Only the pictures are to be left out; return the rest of the data exactly as it stands.

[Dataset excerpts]
--- START ---
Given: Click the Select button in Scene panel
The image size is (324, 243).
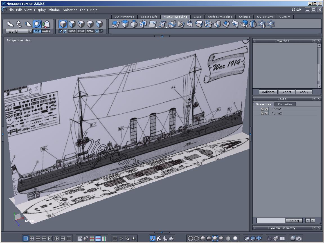Looking at the screenshot, I should [294, 221].
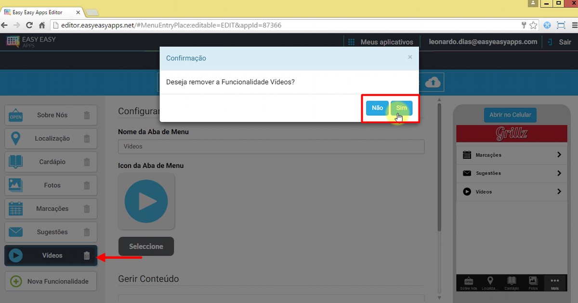Confirm removal by clicking Sim
This screenshot has width=578, height=303.
[x=401, y=108]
--- END ---
**Solution for this exercise:**
Given: Click the Select button in Scene panel
The image size is (324, 243).
Looking at the screenshot, I should [294, 221].
Confirm removal by clicking Sim
This screenshot has width=578, height=303.
[x=401, y=108]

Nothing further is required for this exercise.